INSTRUCTIONS FOR THE TASK: The data must be returned exactly. No line may be left out.

LISTED RECORDS:
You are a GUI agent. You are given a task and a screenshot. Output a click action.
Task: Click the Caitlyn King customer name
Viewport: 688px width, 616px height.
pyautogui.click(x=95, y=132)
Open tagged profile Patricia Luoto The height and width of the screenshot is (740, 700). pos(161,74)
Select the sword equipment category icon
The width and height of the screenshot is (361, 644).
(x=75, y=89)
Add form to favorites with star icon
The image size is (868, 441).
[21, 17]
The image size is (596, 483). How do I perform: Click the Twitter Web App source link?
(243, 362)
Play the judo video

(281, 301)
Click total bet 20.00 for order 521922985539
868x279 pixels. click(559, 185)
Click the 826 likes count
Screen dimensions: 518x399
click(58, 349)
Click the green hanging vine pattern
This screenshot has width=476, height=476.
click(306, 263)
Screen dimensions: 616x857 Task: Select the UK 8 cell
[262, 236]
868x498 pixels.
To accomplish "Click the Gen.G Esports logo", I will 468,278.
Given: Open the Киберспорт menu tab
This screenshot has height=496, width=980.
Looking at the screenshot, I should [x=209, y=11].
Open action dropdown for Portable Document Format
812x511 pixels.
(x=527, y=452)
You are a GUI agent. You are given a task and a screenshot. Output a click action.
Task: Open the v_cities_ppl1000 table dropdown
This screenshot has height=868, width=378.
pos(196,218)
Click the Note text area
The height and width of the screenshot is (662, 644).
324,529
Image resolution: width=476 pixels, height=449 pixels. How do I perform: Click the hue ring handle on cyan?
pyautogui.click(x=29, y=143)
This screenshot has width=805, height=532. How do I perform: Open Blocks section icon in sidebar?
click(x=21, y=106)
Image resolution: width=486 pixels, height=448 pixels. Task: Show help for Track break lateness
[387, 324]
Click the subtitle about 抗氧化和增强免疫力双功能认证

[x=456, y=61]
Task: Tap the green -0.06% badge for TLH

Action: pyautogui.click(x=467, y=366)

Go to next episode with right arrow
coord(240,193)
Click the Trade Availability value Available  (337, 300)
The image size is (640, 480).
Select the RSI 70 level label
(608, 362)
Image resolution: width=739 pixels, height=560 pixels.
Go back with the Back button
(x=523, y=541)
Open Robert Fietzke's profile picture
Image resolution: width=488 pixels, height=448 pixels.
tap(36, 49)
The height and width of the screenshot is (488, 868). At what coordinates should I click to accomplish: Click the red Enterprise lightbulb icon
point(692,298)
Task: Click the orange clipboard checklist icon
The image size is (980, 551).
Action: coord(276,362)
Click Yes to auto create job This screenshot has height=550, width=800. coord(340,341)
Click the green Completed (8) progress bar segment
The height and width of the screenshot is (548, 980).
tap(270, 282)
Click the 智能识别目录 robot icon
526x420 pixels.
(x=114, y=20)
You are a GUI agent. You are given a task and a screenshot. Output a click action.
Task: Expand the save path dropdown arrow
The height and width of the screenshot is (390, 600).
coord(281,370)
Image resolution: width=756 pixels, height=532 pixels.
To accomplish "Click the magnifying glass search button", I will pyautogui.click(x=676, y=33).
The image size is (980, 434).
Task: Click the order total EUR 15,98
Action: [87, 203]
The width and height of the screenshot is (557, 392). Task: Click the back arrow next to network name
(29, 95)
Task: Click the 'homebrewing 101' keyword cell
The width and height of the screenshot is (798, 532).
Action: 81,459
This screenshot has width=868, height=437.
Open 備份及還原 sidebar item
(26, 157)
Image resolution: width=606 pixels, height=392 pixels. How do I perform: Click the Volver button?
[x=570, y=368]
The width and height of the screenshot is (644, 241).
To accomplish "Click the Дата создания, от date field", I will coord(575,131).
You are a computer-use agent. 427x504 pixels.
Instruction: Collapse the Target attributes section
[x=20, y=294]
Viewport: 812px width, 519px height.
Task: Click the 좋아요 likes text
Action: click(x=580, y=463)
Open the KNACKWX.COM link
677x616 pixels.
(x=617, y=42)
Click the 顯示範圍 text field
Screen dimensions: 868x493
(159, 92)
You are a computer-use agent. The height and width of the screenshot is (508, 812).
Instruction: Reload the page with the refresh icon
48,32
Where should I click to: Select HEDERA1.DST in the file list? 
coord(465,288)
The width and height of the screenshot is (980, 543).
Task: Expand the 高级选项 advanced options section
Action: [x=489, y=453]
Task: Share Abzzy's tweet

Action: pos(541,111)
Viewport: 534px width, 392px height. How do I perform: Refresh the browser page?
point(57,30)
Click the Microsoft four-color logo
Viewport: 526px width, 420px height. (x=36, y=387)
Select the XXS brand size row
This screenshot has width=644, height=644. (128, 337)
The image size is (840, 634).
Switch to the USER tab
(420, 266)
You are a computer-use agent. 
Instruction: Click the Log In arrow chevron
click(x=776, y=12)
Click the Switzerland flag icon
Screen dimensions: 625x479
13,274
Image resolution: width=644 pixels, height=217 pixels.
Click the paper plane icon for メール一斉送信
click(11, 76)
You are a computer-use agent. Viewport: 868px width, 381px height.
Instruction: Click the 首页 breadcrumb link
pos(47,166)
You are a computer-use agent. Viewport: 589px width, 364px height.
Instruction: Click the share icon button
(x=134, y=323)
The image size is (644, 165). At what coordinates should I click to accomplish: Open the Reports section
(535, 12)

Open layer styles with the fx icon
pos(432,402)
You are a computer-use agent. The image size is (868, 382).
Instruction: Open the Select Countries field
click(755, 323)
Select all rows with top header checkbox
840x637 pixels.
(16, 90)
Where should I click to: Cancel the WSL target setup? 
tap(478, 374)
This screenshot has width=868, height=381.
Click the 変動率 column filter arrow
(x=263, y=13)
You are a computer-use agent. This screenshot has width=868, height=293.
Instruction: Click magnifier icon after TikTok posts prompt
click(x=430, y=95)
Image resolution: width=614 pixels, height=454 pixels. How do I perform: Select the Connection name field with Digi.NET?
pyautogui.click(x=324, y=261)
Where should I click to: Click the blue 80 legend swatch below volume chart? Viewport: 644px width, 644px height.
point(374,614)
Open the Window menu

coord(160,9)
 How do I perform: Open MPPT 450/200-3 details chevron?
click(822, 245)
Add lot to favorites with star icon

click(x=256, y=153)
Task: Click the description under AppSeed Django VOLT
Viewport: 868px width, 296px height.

EXERCISE SOLUTION:
You are a GUI agent. You are given a task and a screenshot. Output a click action.
Task: Click the Caitlyn King customer name
Viewport: 688px width, 616px height.
pyautogui.click(x=95, y=132)
Open tagged profile Patricia Luoto The height and width of the screenshot is (740, 700). pos(161,74)
Select the sword equipment category icon
The width and height of the screenshot is (361, 644).
(x=75, y=89)
Add form to favorites with star icon
The image size is (868, 441).
[21, 17]
The image size is (596, 483). How do I perform: Click the Twitter Web App source link?
(243, 362)
Play the judo video

(281, 301)
Click total bet 20.00 for order 521922985539
868x279 pixels. click(559, 185)
Click the 826 likes count
Screen dimensions: 518x399
click(58, 349)
Click the green hanging vine pattern
This screenshot has width=476, height=476.
click(306, 263)
Screen dimensions: 616x857 Task: Select the UK 8 cell
[262, 236]
868x498 pixels.
To accomplish "Click the Gen.G Esports logo", I will 468,278.
Given: Open the Киберспорт menu tab
This screenshot has height=496, width=980.
Looking at the screenshot, I should [x=209, y=11].
Open action dropdown for Portable Document Format
812x511 pixels.
(x=527, y=452)
You are a GUI agent. You are given a task and a screenshot. Output a click action.
Task: Open the v_cities_ppl1000 table dropdown
This screenshot has height=868, width=378.
pos(196,218)
Click the Note text area
The height and width of the screenshot is (662, 644).
324,529
Image resolution: width=476 pixels, height=449 pixels. How do I perform: Click the hue ring handle on cyan?
pyautogui.click(x=29, y=143)
This screenshot has width=805, height=532. How do I perform: Open Blocks section icon in sidebar?
click(x=21, y=106)
Image resolution: width=486 pixels, height=448 pixels. Task: Show help for Track break lateness
[387, 324]
Click the subtitle about 抗氧化和增强免疫力双功能认证

[x=456, y=61]
Task: Tap the green -0.06% badge for TLH

Action: pyautogui.click(x=467, y=366)

Go to next episode with right arrow
coord(240,193)
Click the Trade Availability value Available  (337, 300)
The image size is (640, 480).
Select the RSI 70 level label
(608, 362)
Image resolution: width=739 pixels, height=560 pixels.
Go back with the Back button
(x=523, y=541)
Open Robert Fietzke's profile picture
Image resolution: width=488 pixels, height=448 pixels.
tap(36, 49)
The height and width of the screenshot is (488, 868). At what coordinates should I click to accomplish: Click the red Enterprise lightbulb icon
point(692,298)
Task: Click the orange clipboard checklist icon
The image size is (980, 551).
Action: coord(276,362)
Click Yes to auto create job This screenshot has height=550, width=800. coord(340,341)
Click the green Completed (8) progress bar segment
The height and width of the screenshot is (548, 980).
tap(270, 282)
Click the 智能识别目录 robot icon
526x420 pixels.
(x=114, y=20)
You are a GUI agent. You are given a task and a screenshot. Output a click action.
Task: Expand the save path dropdown arrow
The height and width of the screenshot is (390, 600).
coord(281,370)
Image resolution: width=756 pixels, height=532 pixels.
To accomplish "Click the magnifying glass search button", I will pyautogui.click(x=676, y=33).
The image size is (980, 434).
Task: Click the order total EUR 15,98
Action: [87, 203]
The width and height of the screenshot is (557, 392). Task: Click the back arrow next to network name
(29, 95)
Task: Click the 'homebrewing 101' keyword cell
The width and height of the screenshot is (798, 532).
Action: 81,459
This screenshot has width=868, height=437.
Open 備份及還原 sidebar item
(26, 157)
Image resolution: width=606 pixels, height=392 pixels. How do I perform: Click the Volver button?
[x=570, y=368]
The width and height of the screenshot is (644, 241).
To accomplish "Click the Дата создания, от date field", I will coord(575,131).
You are a computer-use agent. 427x504 pixels.
Instruction: Collapse the Target attributes section
[x=20, y=294]
Viewport: 812px width, 519px height.
Task: Click the 좋아요 likes text
Action: click(x=580, y=463)
Open the KNACKWX.COM link
677x616 pixels.
(x=617, y=42)
Click the 顯示範圍 text field
Screen dimensions: 868x493
(159, 92)
You are a computer-use agent. The height and width of the screenshot is (508, 812).
Instruction: Reload the page with the refresh icon
48,32
Where should I click to: Select HEDERA1.DST in the file list? 
coord(465,288)
The width and height of the screenshot is (980, 543).
Task: Expand the 高级选项 advanced options section
Action: [x=489, y=453]
Task: Share Abzzy's tweet

Action: pos(541,111)
Viewport: 534px width, 392px height. How do I perform: Refresh the browser page?
point(57,30)
Click the Microsoft four-color logo
Viewport: 526px width, 420px height. (x=36, y=387)
Select the XXS brand size row
This screenshot has width=644, height=644. (128, 337)
The image size is (840, 634).
Switch to the USER tab
(420, 266)
You are a computer-use agent. 
Instruction: Click the Log In arrow chevron
click(x=776, y=12)
Click the Switzerland flag icon
Screen dimensions: 625x479
13,274
Image resolution: width=644 pixels, height=217 pixels.
Click the paper plane icon for メール一斉送信
click(11, 76)
You are a computer-use agent. Viewport: 868px width, 381px height.
Instruction: Click the 首页 breadcrumb link
pos(47,166)
You are a computer-use agent. Viewport: 589px width, 364px height.
Instruction: Click the share icon button
(x=134, y=323)
The image size is (644, 165). At what coordinates should I click to accomplish: Open the Reports section
(535, 12)

Open layer styles with the fx icon
pos(432,402)
You are a computer-use agent. The image size is (868, 382).
Instruction: Open the Select Countries field
click(755, 323)
Select all rows with top header checkbox
840x637 pixels.
(16, 90)
Where should I click to: Cancel the WSL target setup? 
tap(478, 374)
This screenshot has width=868, height=381.
Click the 変動率 column filter arrow
(x=263, y=13)
You are a computer-use agent. This screenshot has width=868, height=293.
Instruction: Click magnifier icon after TikTok posts prompt
click(x=430, y=95)
Image resolution: width=614 pixels, height=454 pixels. How do I perform: Select the Connection name field with Digi.NET?
pyautogui.click(x=324, y=261)
Where should I click to: Click the blue 80 legend swatch below volume chart? Viewport: 644px width, 644px height.
point(374,614)
Open the Window menu

coord(160,9)
 How do I perform: Open MPPT 450/200-3 details chevron?
click(822, 245)
Add lot to favorites with star icon

click(x=256, y=153)
Task: Click the description under AppSeed Django VOLT
Viewport: 868px width, 296px height.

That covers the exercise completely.